Extrait du document:
========================

GUILLO Soulage 2016Parce que Guillaume Galiana, Guillo pour la scène, est de ce bois plein de sève sous l’écorce rugueuse, « Parce que toutes les Shéhérazade / Chérissent un désir d’aventure », parce qu’il y a des hommes qui n’ont pas besoin de jouer les gros bras pour être virils, parce qu’il sait déceler la parcelle d’humanité en chacun ou chacune, même dans ce Bar des  assassins qu’il chante avec vingt deux autres artistes, détaillant tous les crimes de l’humanité « Pour l’honneur, par amour / Pure folie, pour la cause. » Qui rappelle La tombe de Jérémie Bossone, pas par hasard l’une des vingt-trois voix de ce titre, avec  aussi Daguerre, Gérald Genty, Askehoug, Le Larron, Fabien Bœuf. Moins écorché, plus posé en apparence mais sensibilité commune.

En écrivant à la première personne, « Je ne suis pas un long fleuve tranquille / En première, en seconde, en enfer, sur un fil / Je suis l’une ou l’autre d’entre vous et le tout », d’une écriture précise, poétique, originale, il sait se mettre dans la tête de Chaplin, Chagall, Dylan, Céline, s’incarner dans le ventre d’une femme, dans la nature végétale comme minérale, pour figurer cette vie qu’il nous faut bien accepter telle quelle.

========================

Liste des consignes:
1 - D'après l'extrait sur Guillo, dans la tête de quelles personnalités sait-il se mettre ? Donnez-les toutes.
2 - Traduisez en anglais la phrase suivante de l'extrait sur Guillo : « Moins écorché, plus posé en apparence mais sensibilité commune. »
3 - Reprenez le texte consacré à Guillo et prolongez-le à la suite de sa dernière phrase.

Données enregistrées:
========================

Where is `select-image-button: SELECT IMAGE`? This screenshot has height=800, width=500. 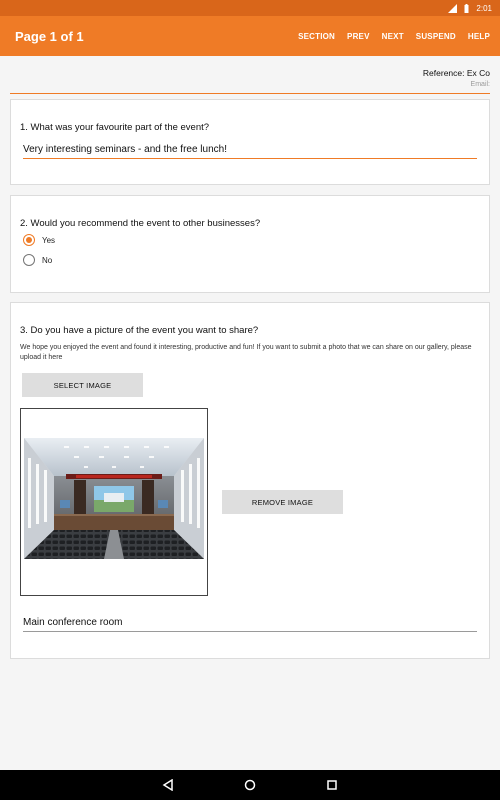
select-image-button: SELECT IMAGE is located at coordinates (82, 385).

========================

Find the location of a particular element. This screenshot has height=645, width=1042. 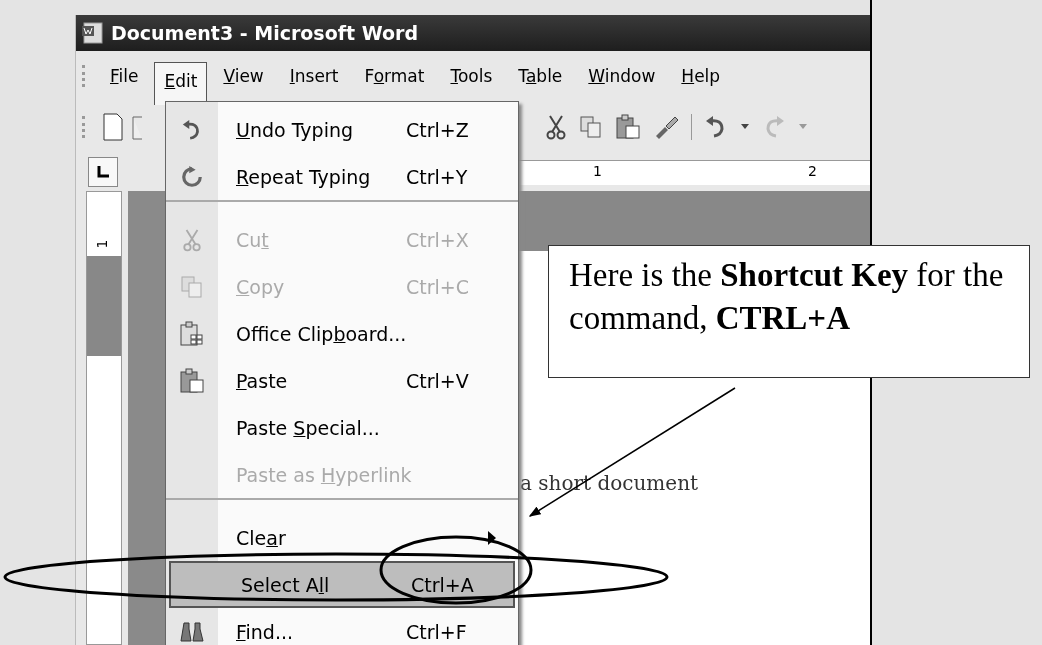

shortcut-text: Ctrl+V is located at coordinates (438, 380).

========================

Résultats:
1 - Chaplin, Chagall, Dylan, Céline

2 - Less raw, more composed on the surface, but a shared sensitivity.

3 -
Cette aptitude à s’identifier à l’autre apparaît encore dans Le chien de la fille, dont le texte de Pierre-Yves Lebert est l’un des deux à ne pas être de son interprète. Une première écoute de ce succès repris de la scène, plus rythmique dans l’album, laisse à penser à une simple jalousie d’animal pour sa maîtresse. On découvre rapidement que le chien protège cette fille des mauvaises intentions de ses clients, que l’animal a vite identifiées : « Ce qu’ils font là derrière Ils appellent ça l’amour / L’amour je l’ai connu C’était y a très longtemps / Et si je me souviens bien c’était beaucoup plus grand / Pauvres humains »

Pourquoi la chanson-titre de l’album, Soulage, nous fait-elle penser à Souchon ? La voix, douce, un peu voilée, plus grave, le thème, ce désir de quitter ces villes factices pour retrouver une vie moins folle, plus proche de la nature : « Sortir des feux de la ville / Du charme forcé de Belleville (…) Stopper enfin la machine / Ici la terre, les racines /Passer la dune en plein hiver / Sentir le vent et voir la mer. » Et dans les Décors de ces villes anonymes, tel le voyageur qui passe en train devant ces carrés de lumière, comme dans un tableau de Hopper, imaginer les vies cachées « Dans les quartiers chics ou les rizières, les H.L.M, les bords de plage / Derrière toutes les portes de la terre il y a des fourmis de passage / Et toujours ton corps / Dans mon décor. »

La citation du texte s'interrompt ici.